Metal-Ion Tuning in Triple-Stranded Helicate-Based Metallosupramolecules

Effective incorporation of multiple types of ligands in a given coordination structure provides structural complexity and functional diversity to the resultant coordination-driven assembly. One of the most widely used synthetic approaches is the utilization of the molecular symmetry principle to combine multiple ligands and specific metallic centers in a preferred manner. The variation of metal ions can be helpful to understand the importance of symmetry for the generation of structurally hierarchical supramolecular platforms.

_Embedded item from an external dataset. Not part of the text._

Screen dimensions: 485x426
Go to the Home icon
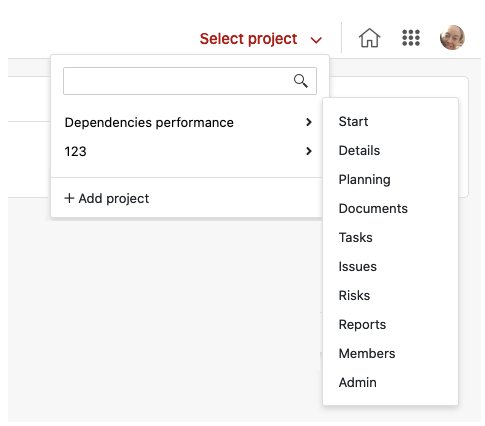pyautogui.click(x=369, y=38)
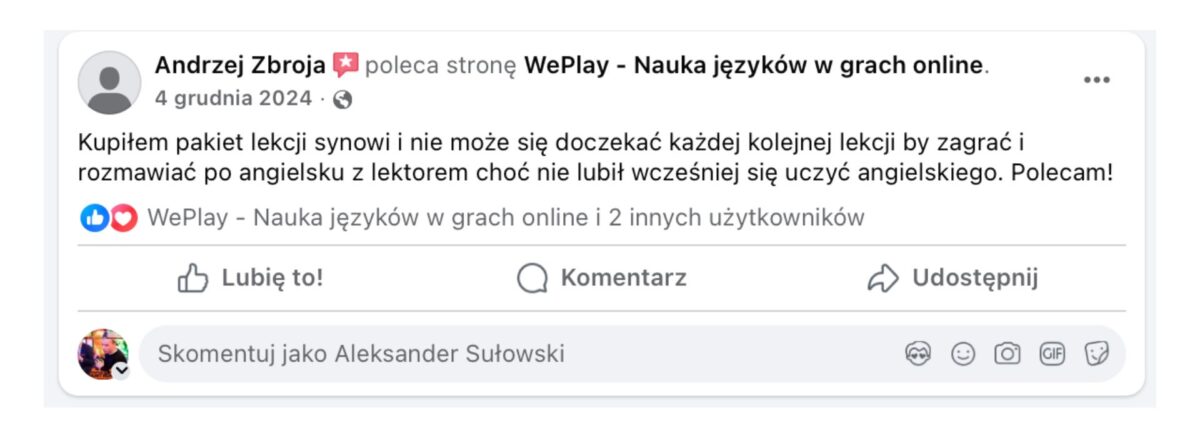
Task: Click the Andrzej Zbroja name link
Action: click(240, 66)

We describe the synthesis and characterization of isostructural supramolecular helicates, M₈(PDA)₆(AIP)₃(DMF)_6−x(H₂O)_x] (M=Ni ( 1 ), Co ( 2 ), and Mn ( 3 ); PDA=2,6-pyridinedicarboxylate; AIP=5-aminoisophthalate; x=0 for 1 , and x=4 for 2 and 3) . The effect of metal variation on the formation of supramolecular helicates and their solid-state crystal packing are discussed. Despite the disparity in the ionic radii and distinct coordination-geometry preferences of Co²⁺, Ni²⁺, and Mn²⁺, all metal centers engaged in the assembly with the heteroleptic ligands in the same manner to form isostructural supramolecular helicates.